AIM OF THE EXERCISE:
Text in the records must be reproduced exactly, and pictures must be skipped.

Stored data

======

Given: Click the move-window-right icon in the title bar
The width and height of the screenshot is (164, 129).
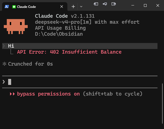Looking at the screenshot, I should tap(113, 4).
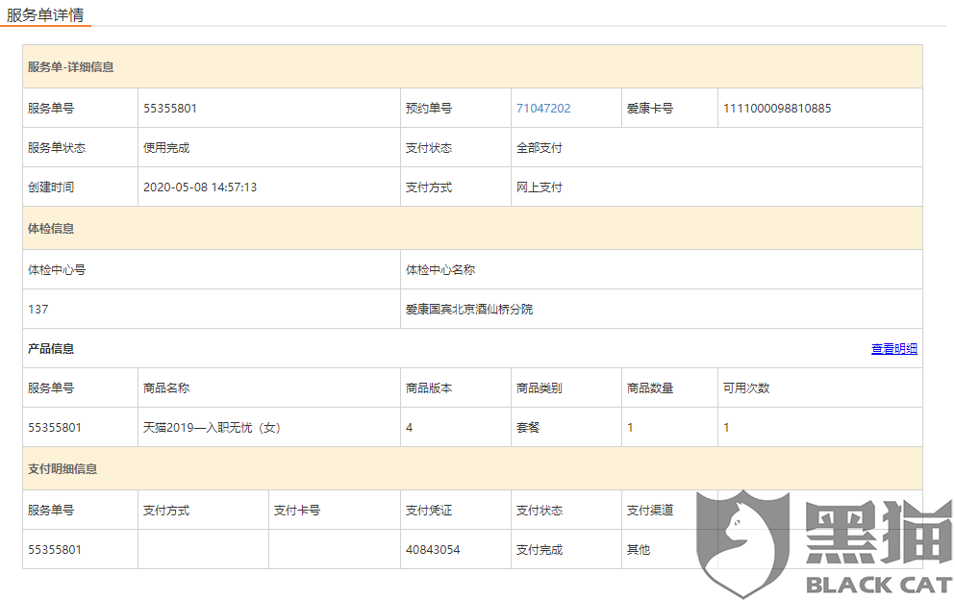Viewport: 955px width, 600px height.
Task: Click the exam center number 137
Action: [x=38, y=309]

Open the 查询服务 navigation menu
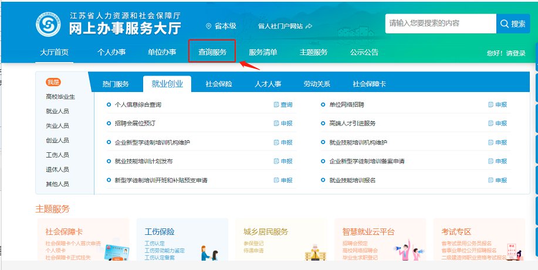(212, 52)
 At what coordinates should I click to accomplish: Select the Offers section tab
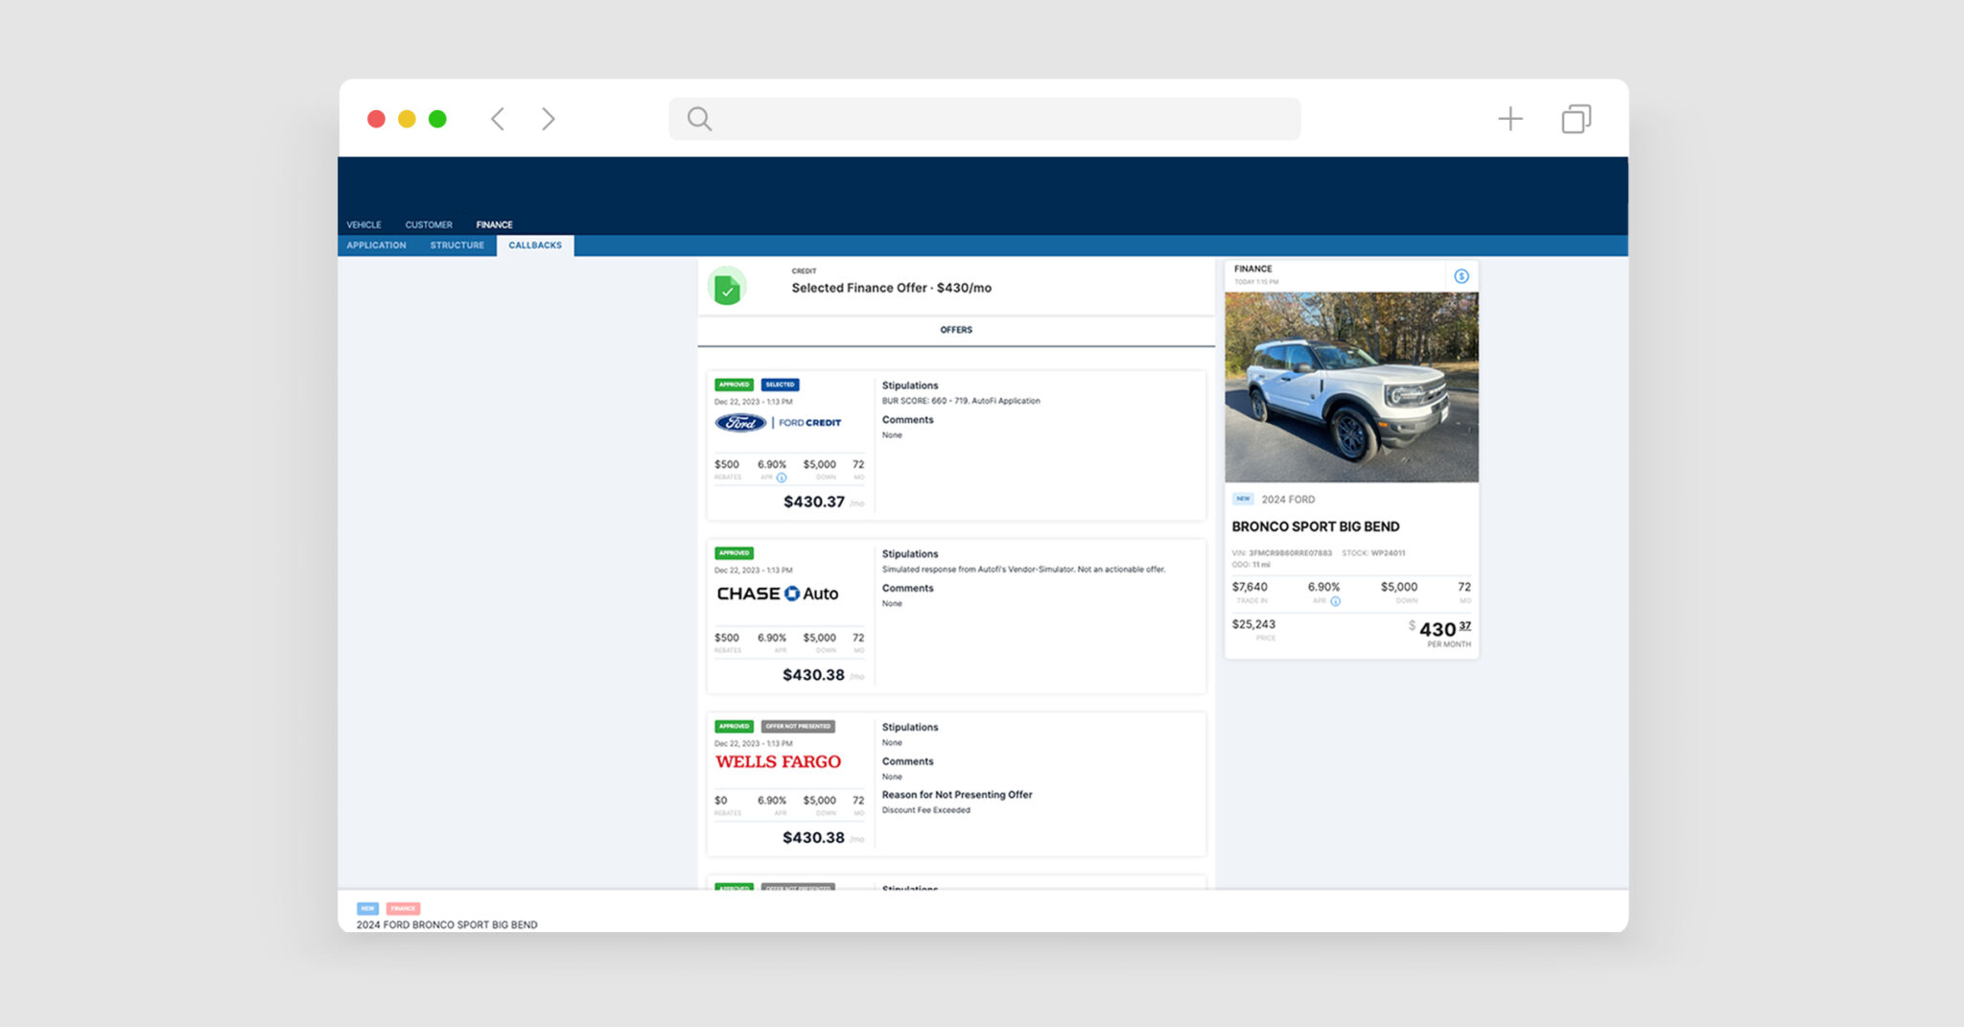955,330
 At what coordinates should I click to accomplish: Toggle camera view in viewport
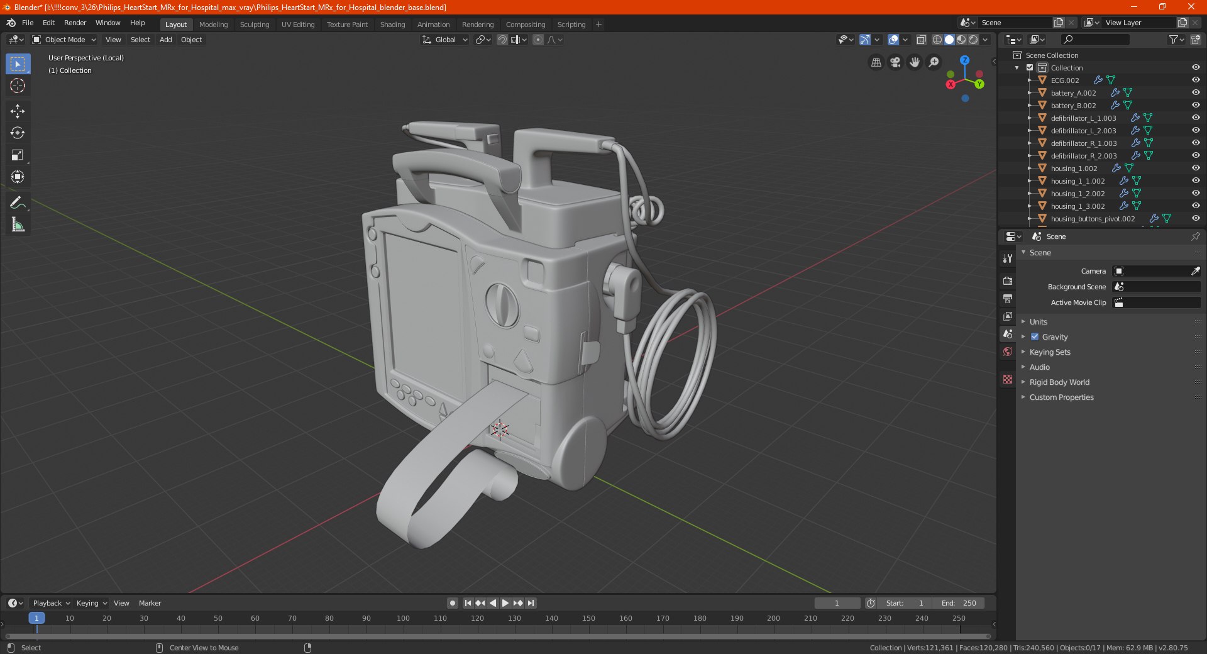click(x=895, y=62)
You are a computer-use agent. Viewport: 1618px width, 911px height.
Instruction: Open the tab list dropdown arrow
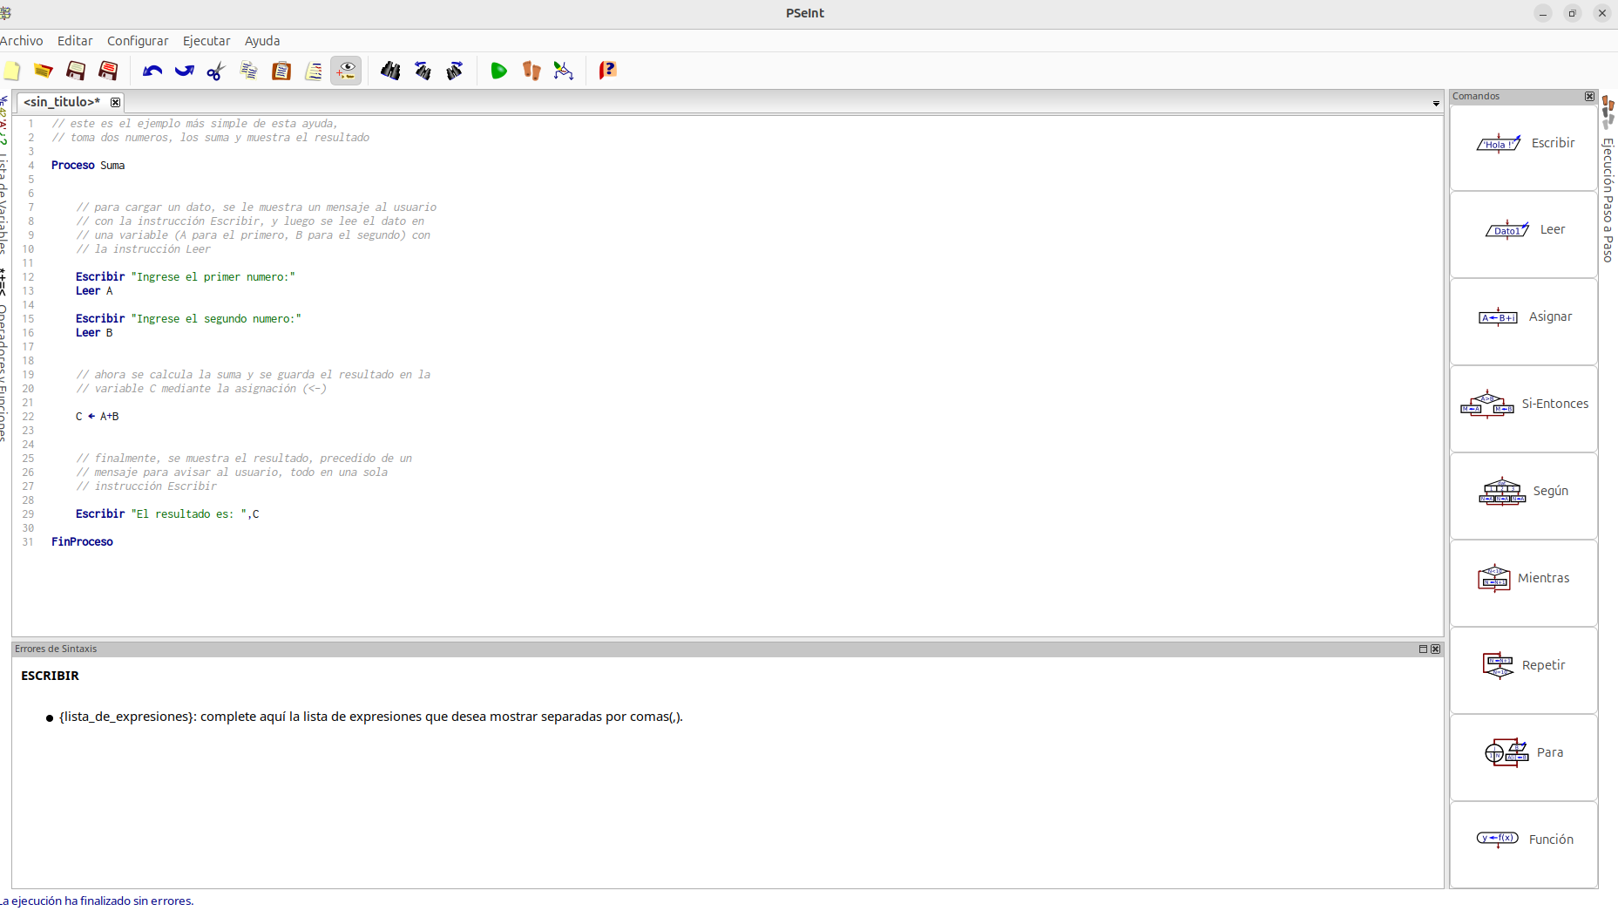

======

ANSWER BOX:
Given: Click the move-window-right icon in the title bar
The width and height of the screenshot is (164, 129).
Looking at the screenshot, I should tap(113, 4).
Viewport: 955px width, 600px height.
Task: Click the exam center number 137
Action: [x=38, y=309]

Open the 查询服务 navigation menu
(212, 52)
 At what coordinates should I click to accomplish: Select the Offers section tab
955,330
 At what coordinates should I click to accomplish: Toggle camera view in viewport
click(x=895, y=62)
You are a computer-use agent. Viewport: 1618px width, 911px height.
Instruction: Open the tab list dropdown arrow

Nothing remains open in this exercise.